Integrated Windows authentication
Turn off Integrated Windows authentication unless users access your WebDAV publishing directory only from an intranet.
.NET Passport authentication
Configuring Access Control
You can control access to your WebDAV publishing directory by coordinating permissions in IIS and Windows Server 2003. The following information can help you set the correct permissions depending on what kind of content your WebDAV publishing directory contains and what you want to allow users to do with that content. For step-by-step instructions for setting permissions, see Securing Sites with Web Site Permissions.
Read, Write, Directory browsing enabled
Set these permissions if you want clients to see a list of resources, modify them (except for resources that do not have Write permission), publish their own resources, or manipulate files.
Write enabled; Read and Directory browsing disabled
Set these permissions if you want clients to publish private information on the directory, but you do not want others to see what has been published. This configuration works well if clients are submitting ballots or performance reviews.
Read and Write enabled; Directory browsing disabled
Set these permissions only if you want to obscure file names as a security method. However, be aware that security by obscurity is a low-level security precaution because an attacker or a malicious user can guess file names by trial and error.
Index this resource enabled
Enable Indexing Service if you plan to let clients search directory resources.
You can also control access to your WebDAV publishing directory through discretionary access control lists (DACLs). When you set up a WebDAV publishing directory on an NTFS file system disk, the server running Windows Server 2003 is configured with a secure set of defaults that can be too restrictive for Web publishing. If you change the defaults, assign Write permission only to the specific users or groups that absolutely need Write permission. (Whenever possible, assign permissions to groups rather than users.) By default, the Users group is assigned only Read permission for most portions of the file system.
If you have script files in your WebDAV publishing directory that you do not want users to access, you can deny access to these files by verifying that the Script Source Access permission is not assigned. The extensions of your script files are listed in the Applications Mapping list. All other executable files, including files with .exe extensions, are treated as static HTML files unless the Scripts and Executables permission is assigned to the directory.
You can prevent users from downloading and viewing .exe files as HTML files but still allow clients to run them by assigning the Scripts and Executables permission. To do so, on the Virtual Directory tab of the publishing directory, on the Execute permissions list, click Scripts and Executables. When you assign the Scripts and Executables permission to the directory, all of the executable files are subject to the Script Source Access permission setting. You can assign the Script Source Access permission on the Home Directory tab of the Web Site Properties dialog box of the Web site that you are configuring.
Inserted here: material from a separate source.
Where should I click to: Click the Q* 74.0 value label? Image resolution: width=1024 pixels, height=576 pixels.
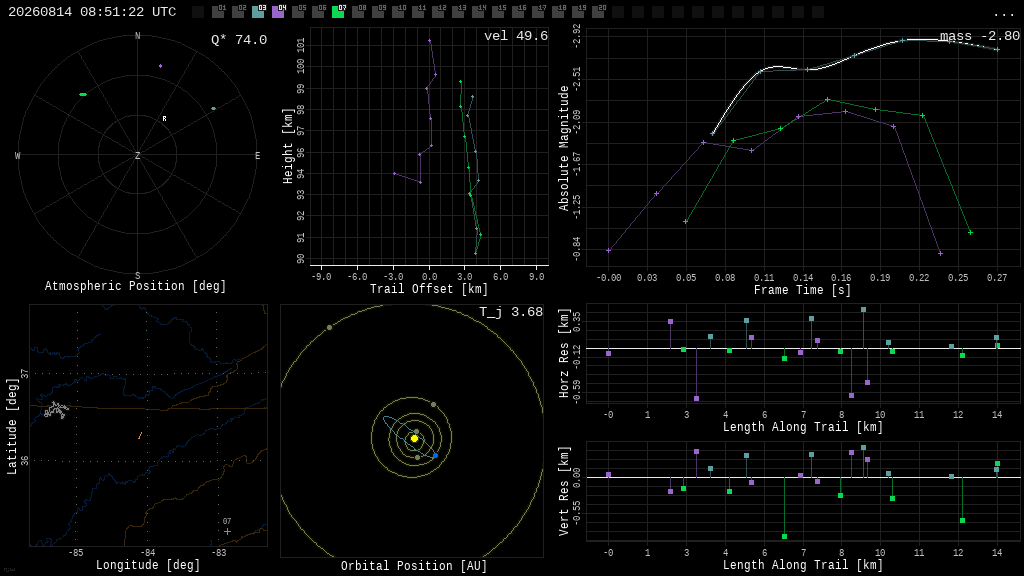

When the Script Source Access permission is assigned, clients with Read permission can see all the executables, and clients with Write permission can edit and run all the executables.
If you want clients to be able to write to an executable file that does not appear in the Application Mapping list, assign the Write permission and the Scripts Only Execute permission to the directory.
If you want clients to be able to write to any executable file, regardless of whether it appears in the Application Mapping list, assign the Script Source Access permission and the Scripts and Executables Execute permission to the directory.